Mobile Satellite Ventures (MSV) has awarded Boeing a contract for three high-power spacecraft to support its next-generation hybrid satellite and terrestrial mobile communications service in North and South America.
Boeing’s first major commercial order since the $1 billion deal signed in 1997 to supply two similar geo-mobile GEM satellites to the United Arab Emirates’ Thuraya, the new contract is worth “well over $500 million at the low end and under $1 billion at the high end”, says MSV vice-chairman and chief executive Alexander Good. The contract includes ground systems and optional satellites.

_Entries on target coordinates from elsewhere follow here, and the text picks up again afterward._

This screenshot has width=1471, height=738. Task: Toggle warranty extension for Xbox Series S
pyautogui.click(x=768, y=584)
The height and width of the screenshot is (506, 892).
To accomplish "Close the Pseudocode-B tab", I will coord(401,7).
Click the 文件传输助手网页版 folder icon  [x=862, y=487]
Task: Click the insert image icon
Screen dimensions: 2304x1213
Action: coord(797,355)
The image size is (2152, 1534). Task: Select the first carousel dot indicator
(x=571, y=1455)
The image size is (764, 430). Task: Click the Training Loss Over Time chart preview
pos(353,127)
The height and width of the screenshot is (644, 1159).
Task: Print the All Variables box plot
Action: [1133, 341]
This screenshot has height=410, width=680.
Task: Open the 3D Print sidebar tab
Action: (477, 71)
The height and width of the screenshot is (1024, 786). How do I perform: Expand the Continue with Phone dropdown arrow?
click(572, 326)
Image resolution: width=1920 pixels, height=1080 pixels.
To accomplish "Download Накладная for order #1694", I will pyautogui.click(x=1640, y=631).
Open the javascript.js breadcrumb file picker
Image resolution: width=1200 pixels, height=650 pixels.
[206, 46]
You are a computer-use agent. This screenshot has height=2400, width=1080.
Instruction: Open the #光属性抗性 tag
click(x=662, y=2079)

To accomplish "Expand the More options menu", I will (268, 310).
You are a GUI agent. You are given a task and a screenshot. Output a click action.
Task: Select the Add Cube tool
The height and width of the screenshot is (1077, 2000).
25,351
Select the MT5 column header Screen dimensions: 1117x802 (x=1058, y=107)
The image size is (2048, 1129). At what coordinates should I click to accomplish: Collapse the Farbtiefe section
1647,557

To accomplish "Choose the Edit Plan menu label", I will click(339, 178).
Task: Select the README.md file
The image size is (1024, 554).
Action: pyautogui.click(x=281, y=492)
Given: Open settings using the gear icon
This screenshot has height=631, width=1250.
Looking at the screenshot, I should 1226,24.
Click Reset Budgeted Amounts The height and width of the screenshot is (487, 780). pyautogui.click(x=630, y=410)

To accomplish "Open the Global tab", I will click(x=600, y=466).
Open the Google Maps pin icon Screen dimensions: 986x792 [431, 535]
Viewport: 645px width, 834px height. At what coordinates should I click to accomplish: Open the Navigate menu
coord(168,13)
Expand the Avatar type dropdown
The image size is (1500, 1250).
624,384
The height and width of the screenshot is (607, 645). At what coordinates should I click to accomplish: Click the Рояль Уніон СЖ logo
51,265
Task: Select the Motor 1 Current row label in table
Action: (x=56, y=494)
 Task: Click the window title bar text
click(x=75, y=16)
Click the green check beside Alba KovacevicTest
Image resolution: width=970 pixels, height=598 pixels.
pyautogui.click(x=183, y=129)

The 702-series GEM satellites will weigh 5.5t at launch and generate 11kW of power, with a 22m (72ft)-diameter L-band reflector and ground-based beam-forming enabling the use of cellphone-size handsets for combined satellite and terrestrial communications.
The five-panel solar arrays will use triple-junction gallium-arsenide cells.
The first satellite will take 44 months to build and will be launched in 2009, the others following at five-month intervals, says Howard Chambers, vice-president of Boeing Space & Intelligence Systems.
MSV-1 will be located at 101°W in geosynchronous orbit, serving the USA; MSV-2 at 107.3°W, serving Canada; and MSV-SA at 63.5°W, serving Latin America. MSV will select the launch provider, with the satellites capable of being orbited by Sea Launch, Russia’s Proton and other vehicles.
MSV’s hybrid wireless communications service will use satellites to provide ubiquitous coverage, augmented by terrestrial cell stations to prove the power and capacity needed in urban areas, and using handsets that are the same size and cost as standard cellphones.
The Reston, Virginia-based satellite communications provider demonstrated the concept last year using its two existing satellites and modified CDMA cellphones, and is to develop hybrid handsets for use with any of the major mobile telephone technology standards.